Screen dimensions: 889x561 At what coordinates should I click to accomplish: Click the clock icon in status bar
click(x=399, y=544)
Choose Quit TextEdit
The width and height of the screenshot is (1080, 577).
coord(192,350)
****
-- Problem --
Each record is to be reproduced exactly as it appears.

-- Exercise response --
Screen dimensions: 889x561 At what coordinates should I click to accomplish: Click the clock icon in status bar
click(x=399, y=544)
Choose Quit TextEdit
The width and height of the screenshot is (1080, 577).
coord(192,350)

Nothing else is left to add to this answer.